Governador João Azevêdo questiona alterações no plano plurianual no STF
15 maio 2024 - Paraíba / Política
Governador João Azevêdo — Foto: Divulgação
O governador da Paraíba, João Azevêdo (PSB), interpôs uma ação no Supremo Tribunal Federal (STF) questionando as modificações realizadas pela Assembleia Legislativa no Plano Plurianual (2024-2027), que estabeleceram novos prazos para o pagamento de emendas parlamentares individuais.
Os dispositivos em questão haviam sido vetados pelo governo no início do ano, mas posteriormente foram derrubados pelos parlamentares, mantendo os trechos polêmicos no Plano Plurianual.
De acordo com o texto em vigor, o prazo para a transferência especial de emendas parlamentares, quando destinadas aos municípios, deveria ocorrer até esta quarta-feira (15). Essa limitação de data foi inserida pelos legisladores com o intuito de agilizar a liberação das emendas antes do período eleitoral, quando prefeitos não poderiam participar de inaugurações e anúncios públicos.
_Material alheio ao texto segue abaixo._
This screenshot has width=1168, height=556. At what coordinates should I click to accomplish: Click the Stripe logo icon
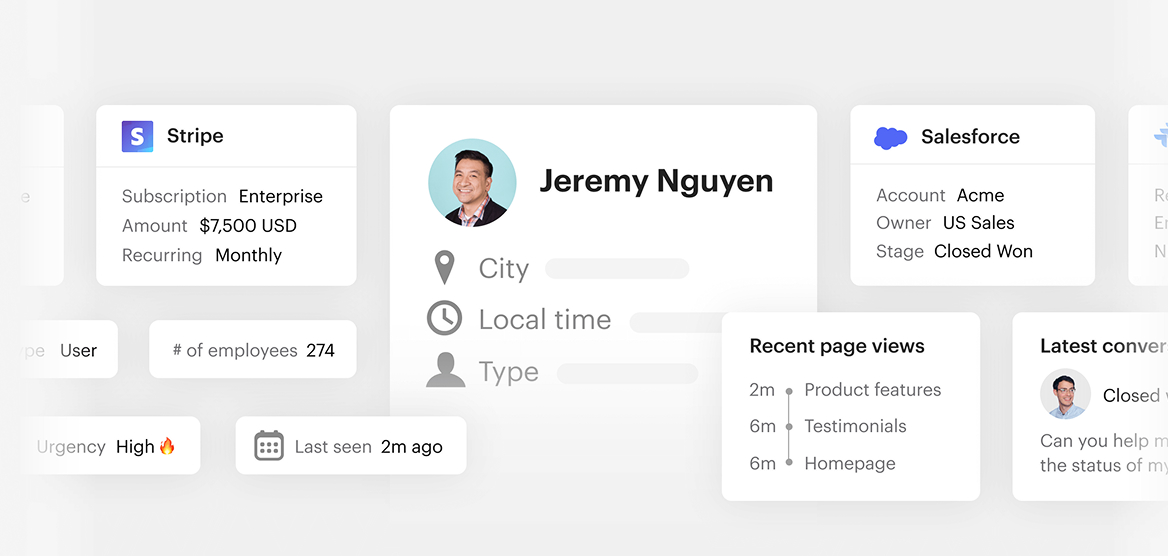[137, 136]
Contudo, o governo alega que a Assembleia Legislativa modificou os prazos para a liberação das emendas sem respeitar o que estava previsto na Lei de Diretrizes Orçamentárias (LDO). Para o executivo estadual, manter os novos prazos para a execução das emendas viola princípios constitucionais em matéria orçamentária, como a previsibilidade e a segurança jurídica, sendo mais restritivos do que os estabelecidos pela LDO.
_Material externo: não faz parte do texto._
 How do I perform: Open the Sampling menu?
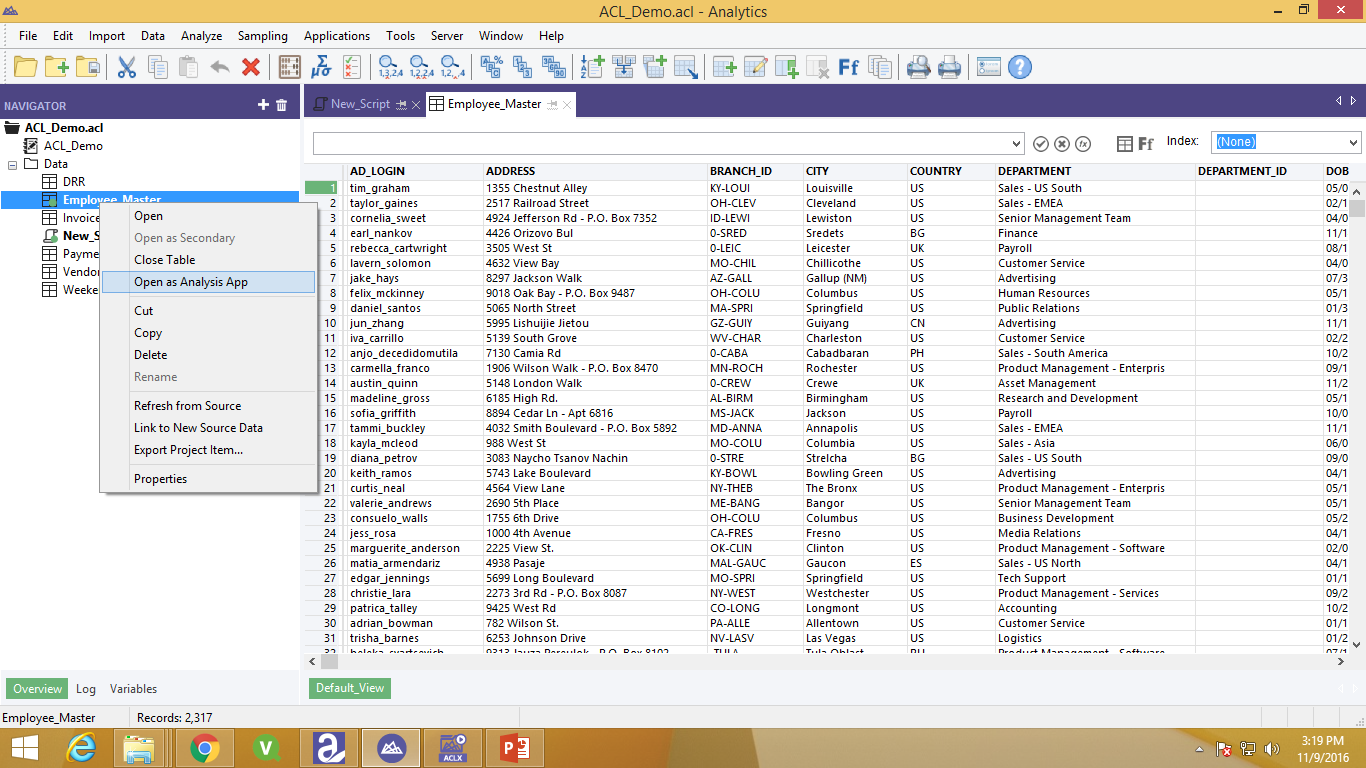(x=262, y=36)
Na Ação Direta de Inconstitucionalidade (ADI 7643), o governador solicita uma decisão liminar para suspender a eficácia dos trechos que criaram os novos prazos, justificando a urgência pela potencial desestabilização do planejamento das contas públicas em 2024. A ADI está sob a relatoria do ministro Alexandre de Moraes.
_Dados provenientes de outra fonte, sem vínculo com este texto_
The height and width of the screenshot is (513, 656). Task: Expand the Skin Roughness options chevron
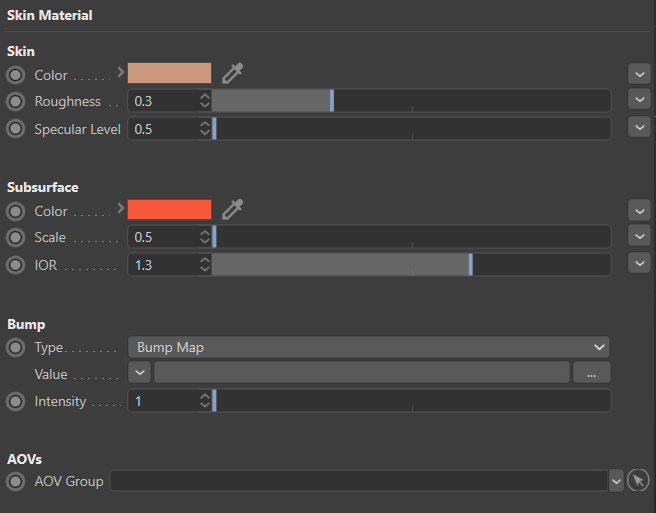(639, 100)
O debate sobre o tema foi levado à discussão na Assembleia Legislativa pelo deputado George Moraes (União), líder da oposição ao governo. Parlamentares expressaram preocupação com a burocracia para a liberação das verbas. O presidente da ALPB, Adriano Galdino, afirmou que vai consultar o jurídico da Casa, mas acredita que houve uma extensão do prazo para 31 de maio. O deputado Jutay Menezes (Republicanos), presidente da Comissão de Orçamento, convidou o secretário do Planejamento, Gilmar Martins, para uma audiência pública na próxima semana, esperando soluções para o impasse.